*** DATA FOR PROCESSING

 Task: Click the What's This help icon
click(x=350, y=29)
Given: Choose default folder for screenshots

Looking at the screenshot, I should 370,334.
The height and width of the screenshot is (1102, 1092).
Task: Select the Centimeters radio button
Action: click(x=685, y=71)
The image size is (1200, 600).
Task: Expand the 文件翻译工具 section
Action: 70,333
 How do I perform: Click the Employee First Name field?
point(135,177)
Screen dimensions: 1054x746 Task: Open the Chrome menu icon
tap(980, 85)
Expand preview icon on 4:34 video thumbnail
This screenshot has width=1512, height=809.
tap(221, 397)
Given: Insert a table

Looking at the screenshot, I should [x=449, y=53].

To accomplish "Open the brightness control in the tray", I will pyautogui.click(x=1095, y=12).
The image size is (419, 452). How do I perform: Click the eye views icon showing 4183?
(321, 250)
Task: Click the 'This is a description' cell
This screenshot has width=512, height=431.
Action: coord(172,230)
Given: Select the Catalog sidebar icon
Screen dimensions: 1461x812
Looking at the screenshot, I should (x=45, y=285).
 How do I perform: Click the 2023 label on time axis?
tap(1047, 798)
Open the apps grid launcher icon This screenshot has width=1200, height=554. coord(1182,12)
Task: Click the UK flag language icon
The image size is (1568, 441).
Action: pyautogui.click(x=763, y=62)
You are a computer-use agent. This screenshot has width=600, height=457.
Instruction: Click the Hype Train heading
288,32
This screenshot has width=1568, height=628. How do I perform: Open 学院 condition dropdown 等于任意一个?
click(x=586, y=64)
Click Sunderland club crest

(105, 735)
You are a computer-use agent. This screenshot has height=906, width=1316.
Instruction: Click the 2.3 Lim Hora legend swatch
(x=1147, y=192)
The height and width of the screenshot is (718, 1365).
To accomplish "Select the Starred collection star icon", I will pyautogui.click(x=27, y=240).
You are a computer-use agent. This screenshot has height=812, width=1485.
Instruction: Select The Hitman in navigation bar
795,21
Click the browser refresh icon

******

**WORK TO BE COMPLETED**
List, in full, each line of the records above that contains the word "accomplish". Case counts.

**SOLUTION TO THE PROBLEM**
To accomplish "Open the brightness control in the tray", I will pyautogui.click(x=1095, y=12).
To accomplish "Select the Starred collection star icon", I will pyautogui.click(x=27, y=240).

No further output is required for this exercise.